• _WORK REQUIRED_: From the records below, copy out exactly the lines from the one containing "Open the sticker bear icon" to the one containing "Click the forward", both included. Add nothing else.

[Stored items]
--------------------------------------------------
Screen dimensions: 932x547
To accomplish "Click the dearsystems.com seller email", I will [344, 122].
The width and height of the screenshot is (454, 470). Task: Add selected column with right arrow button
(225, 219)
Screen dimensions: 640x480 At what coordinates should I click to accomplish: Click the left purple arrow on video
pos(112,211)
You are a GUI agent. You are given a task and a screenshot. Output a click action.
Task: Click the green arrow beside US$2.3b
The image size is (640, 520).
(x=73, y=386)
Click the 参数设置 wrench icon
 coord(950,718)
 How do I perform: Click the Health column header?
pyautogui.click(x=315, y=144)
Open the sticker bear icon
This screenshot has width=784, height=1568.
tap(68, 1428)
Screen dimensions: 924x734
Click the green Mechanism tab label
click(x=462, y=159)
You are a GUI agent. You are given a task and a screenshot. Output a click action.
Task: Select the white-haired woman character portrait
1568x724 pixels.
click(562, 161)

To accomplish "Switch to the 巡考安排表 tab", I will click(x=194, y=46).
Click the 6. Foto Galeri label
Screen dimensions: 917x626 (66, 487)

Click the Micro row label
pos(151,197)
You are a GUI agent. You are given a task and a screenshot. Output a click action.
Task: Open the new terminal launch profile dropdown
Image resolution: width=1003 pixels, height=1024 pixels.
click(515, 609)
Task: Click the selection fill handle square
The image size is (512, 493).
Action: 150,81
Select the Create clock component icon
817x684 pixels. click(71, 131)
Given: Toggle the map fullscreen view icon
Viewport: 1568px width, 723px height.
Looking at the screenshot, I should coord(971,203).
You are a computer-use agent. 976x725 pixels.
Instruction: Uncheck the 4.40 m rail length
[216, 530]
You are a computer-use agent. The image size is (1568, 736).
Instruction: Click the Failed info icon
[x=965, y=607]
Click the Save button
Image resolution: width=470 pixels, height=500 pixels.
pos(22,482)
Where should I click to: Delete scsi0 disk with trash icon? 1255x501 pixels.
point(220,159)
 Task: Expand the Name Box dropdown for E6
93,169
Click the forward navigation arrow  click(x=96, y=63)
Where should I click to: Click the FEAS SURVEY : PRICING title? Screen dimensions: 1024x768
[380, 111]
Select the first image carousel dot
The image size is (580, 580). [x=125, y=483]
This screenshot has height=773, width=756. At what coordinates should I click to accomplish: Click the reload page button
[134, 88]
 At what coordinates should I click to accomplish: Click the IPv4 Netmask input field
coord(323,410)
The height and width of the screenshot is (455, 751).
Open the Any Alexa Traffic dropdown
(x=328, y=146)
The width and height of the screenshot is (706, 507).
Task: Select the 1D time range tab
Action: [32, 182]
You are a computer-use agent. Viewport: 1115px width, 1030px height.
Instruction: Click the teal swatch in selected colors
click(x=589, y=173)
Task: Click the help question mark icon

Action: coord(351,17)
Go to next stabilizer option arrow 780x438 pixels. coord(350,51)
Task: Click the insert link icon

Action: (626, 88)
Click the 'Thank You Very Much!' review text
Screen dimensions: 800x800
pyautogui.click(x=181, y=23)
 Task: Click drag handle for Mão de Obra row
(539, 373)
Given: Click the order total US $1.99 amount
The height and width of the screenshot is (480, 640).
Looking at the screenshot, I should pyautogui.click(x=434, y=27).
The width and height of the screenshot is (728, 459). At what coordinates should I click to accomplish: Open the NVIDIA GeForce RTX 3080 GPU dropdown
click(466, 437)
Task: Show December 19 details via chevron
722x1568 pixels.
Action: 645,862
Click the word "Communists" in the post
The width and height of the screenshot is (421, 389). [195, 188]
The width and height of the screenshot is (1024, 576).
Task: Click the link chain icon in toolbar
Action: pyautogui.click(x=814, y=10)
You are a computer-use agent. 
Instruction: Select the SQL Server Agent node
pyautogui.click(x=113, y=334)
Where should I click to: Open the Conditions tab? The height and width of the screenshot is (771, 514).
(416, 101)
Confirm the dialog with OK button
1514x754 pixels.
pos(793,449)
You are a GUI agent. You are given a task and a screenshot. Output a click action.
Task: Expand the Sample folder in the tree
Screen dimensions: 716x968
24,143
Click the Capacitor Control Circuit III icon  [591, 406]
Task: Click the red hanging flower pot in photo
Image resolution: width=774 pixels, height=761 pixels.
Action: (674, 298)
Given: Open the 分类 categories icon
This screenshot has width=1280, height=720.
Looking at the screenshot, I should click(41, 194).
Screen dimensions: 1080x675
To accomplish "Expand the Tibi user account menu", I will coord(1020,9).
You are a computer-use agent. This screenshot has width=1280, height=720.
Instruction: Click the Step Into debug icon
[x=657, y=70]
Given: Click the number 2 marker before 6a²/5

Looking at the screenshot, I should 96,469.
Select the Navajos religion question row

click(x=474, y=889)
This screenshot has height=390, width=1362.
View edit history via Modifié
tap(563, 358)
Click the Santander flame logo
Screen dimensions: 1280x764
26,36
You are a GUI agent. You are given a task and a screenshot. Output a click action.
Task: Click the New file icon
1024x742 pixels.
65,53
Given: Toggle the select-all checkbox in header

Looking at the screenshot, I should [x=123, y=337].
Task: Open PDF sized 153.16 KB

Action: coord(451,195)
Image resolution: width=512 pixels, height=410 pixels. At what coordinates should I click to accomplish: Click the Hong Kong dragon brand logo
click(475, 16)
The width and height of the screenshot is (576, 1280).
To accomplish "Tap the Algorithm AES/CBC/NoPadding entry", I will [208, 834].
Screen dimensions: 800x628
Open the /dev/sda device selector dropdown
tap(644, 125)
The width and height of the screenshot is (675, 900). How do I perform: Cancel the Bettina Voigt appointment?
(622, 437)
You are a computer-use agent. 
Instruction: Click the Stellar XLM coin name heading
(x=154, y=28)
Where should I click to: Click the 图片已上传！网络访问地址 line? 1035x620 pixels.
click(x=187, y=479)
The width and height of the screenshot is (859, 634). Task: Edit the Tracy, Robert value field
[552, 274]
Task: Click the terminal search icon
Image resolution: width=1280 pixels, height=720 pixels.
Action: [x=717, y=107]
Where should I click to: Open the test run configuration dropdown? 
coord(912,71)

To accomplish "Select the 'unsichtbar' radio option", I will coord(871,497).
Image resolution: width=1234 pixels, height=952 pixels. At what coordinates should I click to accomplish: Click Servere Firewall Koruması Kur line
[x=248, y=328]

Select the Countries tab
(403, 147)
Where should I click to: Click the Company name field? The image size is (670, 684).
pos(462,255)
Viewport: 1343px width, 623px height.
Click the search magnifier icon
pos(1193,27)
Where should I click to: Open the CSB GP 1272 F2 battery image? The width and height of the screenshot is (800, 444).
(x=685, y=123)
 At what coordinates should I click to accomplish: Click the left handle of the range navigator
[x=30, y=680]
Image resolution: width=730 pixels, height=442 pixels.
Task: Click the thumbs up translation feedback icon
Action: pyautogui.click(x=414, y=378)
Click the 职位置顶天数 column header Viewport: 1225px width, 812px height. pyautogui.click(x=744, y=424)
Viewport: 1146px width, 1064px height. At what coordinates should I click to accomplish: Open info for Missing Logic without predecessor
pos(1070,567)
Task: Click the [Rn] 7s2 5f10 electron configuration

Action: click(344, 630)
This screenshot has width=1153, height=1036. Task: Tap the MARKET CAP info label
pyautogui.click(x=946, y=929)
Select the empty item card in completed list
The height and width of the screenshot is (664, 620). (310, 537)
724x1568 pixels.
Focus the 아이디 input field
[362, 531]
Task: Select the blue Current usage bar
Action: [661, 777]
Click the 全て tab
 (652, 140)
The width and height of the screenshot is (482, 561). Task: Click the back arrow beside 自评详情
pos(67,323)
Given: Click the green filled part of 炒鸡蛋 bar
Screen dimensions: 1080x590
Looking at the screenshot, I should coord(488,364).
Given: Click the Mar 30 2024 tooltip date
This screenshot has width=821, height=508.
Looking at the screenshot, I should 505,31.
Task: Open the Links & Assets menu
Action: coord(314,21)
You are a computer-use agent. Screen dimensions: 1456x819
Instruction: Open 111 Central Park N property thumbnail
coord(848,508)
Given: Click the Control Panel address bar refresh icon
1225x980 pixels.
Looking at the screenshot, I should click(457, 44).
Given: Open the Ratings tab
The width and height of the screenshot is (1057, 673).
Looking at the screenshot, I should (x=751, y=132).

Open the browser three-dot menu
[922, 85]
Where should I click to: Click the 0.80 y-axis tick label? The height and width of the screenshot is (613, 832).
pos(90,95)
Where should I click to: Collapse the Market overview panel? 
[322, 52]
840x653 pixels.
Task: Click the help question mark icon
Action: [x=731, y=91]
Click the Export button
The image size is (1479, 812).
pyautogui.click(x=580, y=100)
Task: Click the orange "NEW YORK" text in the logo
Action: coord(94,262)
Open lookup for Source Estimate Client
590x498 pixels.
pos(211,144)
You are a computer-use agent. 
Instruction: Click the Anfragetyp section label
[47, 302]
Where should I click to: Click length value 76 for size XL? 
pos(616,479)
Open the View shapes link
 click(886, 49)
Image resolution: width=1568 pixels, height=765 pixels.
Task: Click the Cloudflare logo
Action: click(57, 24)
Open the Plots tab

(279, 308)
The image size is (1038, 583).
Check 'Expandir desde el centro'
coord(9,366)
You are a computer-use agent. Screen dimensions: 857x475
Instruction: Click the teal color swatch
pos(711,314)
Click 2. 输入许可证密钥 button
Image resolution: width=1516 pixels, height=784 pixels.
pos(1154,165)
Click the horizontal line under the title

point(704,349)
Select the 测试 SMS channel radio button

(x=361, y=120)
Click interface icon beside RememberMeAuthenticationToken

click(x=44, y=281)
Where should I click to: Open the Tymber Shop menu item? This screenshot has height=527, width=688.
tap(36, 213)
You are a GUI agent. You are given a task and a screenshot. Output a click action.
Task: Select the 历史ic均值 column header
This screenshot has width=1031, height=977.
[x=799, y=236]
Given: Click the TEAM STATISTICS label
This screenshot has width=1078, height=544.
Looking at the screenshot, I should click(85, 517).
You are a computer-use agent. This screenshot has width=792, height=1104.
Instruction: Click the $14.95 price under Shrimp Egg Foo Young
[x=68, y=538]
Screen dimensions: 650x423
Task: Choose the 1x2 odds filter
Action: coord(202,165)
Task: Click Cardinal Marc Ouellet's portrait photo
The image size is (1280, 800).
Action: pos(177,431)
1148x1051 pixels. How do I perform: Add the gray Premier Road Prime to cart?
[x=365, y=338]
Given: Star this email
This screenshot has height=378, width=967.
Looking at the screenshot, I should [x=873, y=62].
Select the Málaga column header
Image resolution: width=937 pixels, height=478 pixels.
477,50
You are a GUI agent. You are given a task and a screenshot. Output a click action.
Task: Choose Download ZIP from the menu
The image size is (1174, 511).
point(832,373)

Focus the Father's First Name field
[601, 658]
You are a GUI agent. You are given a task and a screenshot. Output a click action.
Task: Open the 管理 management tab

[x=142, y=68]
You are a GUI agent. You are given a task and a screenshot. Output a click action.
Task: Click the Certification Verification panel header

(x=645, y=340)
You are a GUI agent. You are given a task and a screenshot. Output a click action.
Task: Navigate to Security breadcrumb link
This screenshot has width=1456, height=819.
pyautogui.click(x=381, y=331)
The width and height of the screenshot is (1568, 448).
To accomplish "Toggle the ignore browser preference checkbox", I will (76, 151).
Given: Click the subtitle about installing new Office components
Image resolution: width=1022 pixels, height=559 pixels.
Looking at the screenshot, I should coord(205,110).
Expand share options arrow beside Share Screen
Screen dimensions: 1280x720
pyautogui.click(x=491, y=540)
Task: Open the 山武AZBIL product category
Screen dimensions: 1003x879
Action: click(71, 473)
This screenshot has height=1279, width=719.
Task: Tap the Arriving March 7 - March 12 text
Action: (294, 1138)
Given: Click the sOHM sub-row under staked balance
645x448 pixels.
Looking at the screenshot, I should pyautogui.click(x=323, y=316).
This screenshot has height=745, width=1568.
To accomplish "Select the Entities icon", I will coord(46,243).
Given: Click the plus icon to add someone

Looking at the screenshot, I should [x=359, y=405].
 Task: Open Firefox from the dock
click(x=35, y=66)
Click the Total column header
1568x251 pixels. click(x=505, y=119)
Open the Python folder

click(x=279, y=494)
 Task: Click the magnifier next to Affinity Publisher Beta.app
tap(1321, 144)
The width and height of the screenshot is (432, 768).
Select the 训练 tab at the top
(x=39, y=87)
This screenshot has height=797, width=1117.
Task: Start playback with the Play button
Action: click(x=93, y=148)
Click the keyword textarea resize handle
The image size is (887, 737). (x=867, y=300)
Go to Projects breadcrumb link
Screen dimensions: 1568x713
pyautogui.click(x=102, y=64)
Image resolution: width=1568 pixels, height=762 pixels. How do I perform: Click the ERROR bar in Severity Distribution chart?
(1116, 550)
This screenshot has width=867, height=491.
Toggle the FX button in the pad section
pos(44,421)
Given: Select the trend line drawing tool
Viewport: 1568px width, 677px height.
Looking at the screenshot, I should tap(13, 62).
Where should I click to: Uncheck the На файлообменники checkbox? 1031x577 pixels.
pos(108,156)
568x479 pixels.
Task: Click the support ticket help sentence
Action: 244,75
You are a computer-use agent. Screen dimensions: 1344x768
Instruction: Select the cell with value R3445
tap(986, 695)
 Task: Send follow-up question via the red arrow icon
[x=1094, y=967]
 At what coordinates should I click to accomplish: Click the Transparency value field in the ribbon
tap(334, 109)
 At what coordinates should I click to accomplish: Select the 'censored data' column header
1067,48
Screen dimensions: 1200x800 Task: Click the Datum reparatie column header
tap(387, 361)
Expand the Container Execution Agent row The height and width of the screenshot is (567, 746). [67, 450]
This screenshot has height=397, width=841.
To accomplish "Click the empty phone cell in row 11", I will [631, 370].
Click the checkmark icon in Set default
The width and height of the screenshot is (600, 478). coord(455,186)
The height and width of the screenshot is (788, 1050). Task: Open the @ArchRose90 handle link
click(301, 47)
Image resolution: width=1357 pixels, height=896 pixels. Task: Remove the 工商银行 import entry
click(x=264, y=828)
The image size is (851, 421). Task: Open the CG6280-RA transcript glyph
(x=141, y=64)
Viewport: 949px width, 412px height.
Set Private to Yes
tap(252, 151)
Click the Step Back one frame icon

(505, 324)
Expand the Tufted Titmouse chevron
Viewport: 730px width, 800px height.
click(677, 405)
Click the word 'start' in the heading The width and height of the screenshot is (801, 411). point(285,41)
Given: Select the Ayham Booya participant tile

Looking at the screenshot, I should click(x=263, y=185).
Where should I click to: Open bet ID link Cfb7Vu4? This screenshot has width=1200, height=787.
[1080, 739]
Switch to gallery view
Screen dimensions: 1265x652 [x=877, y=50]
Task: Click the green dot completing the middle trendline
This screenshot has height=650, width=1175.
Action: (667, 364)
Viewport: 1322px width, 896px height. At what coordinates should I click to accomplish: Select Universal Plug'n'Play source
--------------------------------------------------
• _EXERCISE OUTPUT_:
Open the sticker bear icon
This screenshot has width=784, height=1568.
tap(68, 1428)
Screen dimensions: 924x734
Click the green Mechanism tab label
click(x=462, y=159)
You are a GUI agent. You are given a task and a screenshot. Output a click action.
Task: Select the white-haired woman character portrait
1568x724 pixels.
click(562, 161)

To accomplish "Switch to the 巡考安排表 tab", I will click(x=194, y=46).
Click the 6. Foto Galeri label
Screen dimensions: 917x626 (66, 487)

Click the Micro row label
pos(151,197)
You are a GUI agent. You are given a task and a screenshot. Output a click action.
Task: Open the new terminal launch profile dropdown
Image resolution: width=1003 pixels, height=1024 pixels.
click(515, 609)
Task: Click the selection fill handle square
The image size is (512, 493).
Action: 150,81
Select the Create clock component icon
817x684 pixels. click(71, 131)
Given: Toggle the map fullscreen view icon
Viewport: 1568px width, 723px height.
Looking at the screenshot, I should coord(971,203).
You are a computer-use agent. 976x725 pixels.
Instruction: Uncheck the 4.40 m rail length
[216, 530]
You are a computer-use agent. The image size is (1568, 736).
Instruction: Click the Failed info icon
[x=965, y=607]
Click the Save button
Image resolution: width=470 pixels, height=500 pixels.
pos(22,482)
Where should I click to: Delete scsi0 disk with trash icon? 1255x501 pixels.
point(220,159)
 Task: Expand the Name Box dropdown for E6
93,169
Click the forward navigation arrow  click(x=96, y=63)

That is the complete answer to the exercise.